═══ MATERIAL PROVIDED ═══

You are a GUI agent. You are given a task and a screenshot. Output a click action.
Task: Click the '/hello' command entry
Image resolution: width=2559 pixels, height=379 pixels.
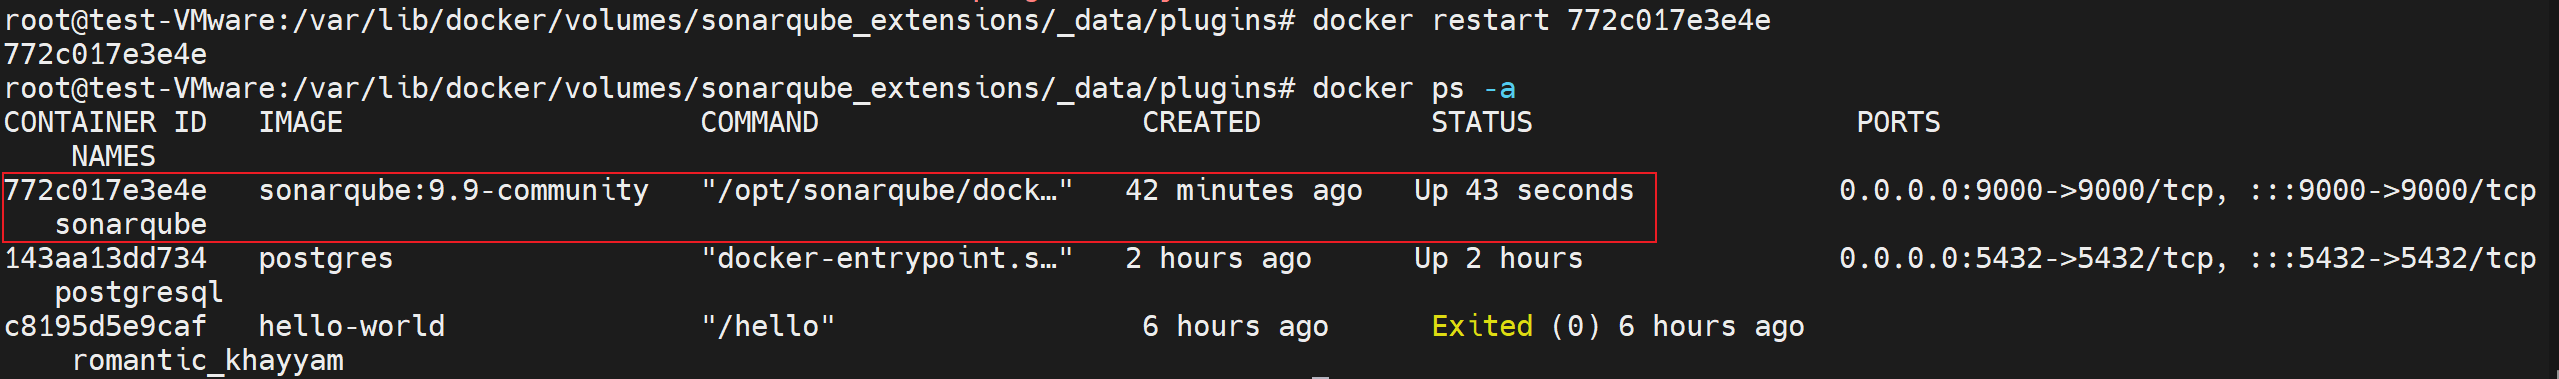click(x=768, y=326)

═══
═══ MATERIAL PROVIDED ═══

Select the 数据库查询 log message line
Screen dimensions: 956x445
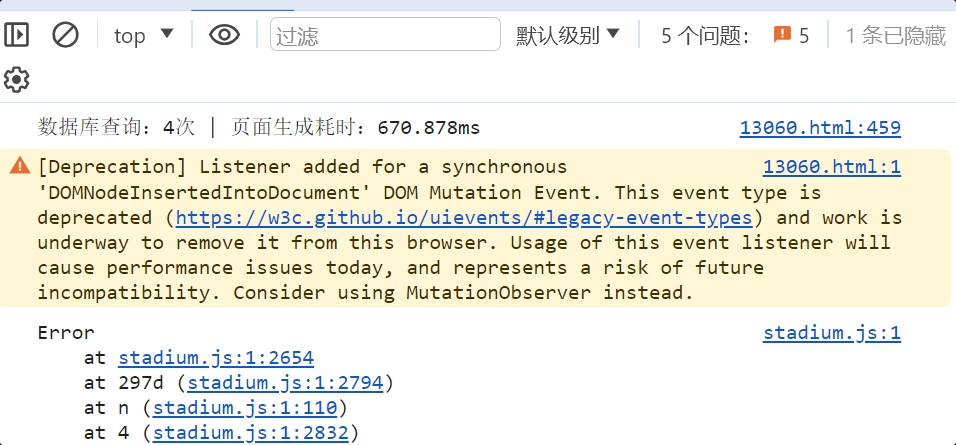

═══

▸ **DIRECTIONS FOR THIS TASK**
Please give back, exactly as it stands above, the stretch from the line with "Select the 数据库查询 log message line" through the line with "Screen dimensions: 956x445", and no line outside it.

▸ **EXERCISE RESPONSE**
Select the 数据库查询 log message line
Screen dimensions: 956x445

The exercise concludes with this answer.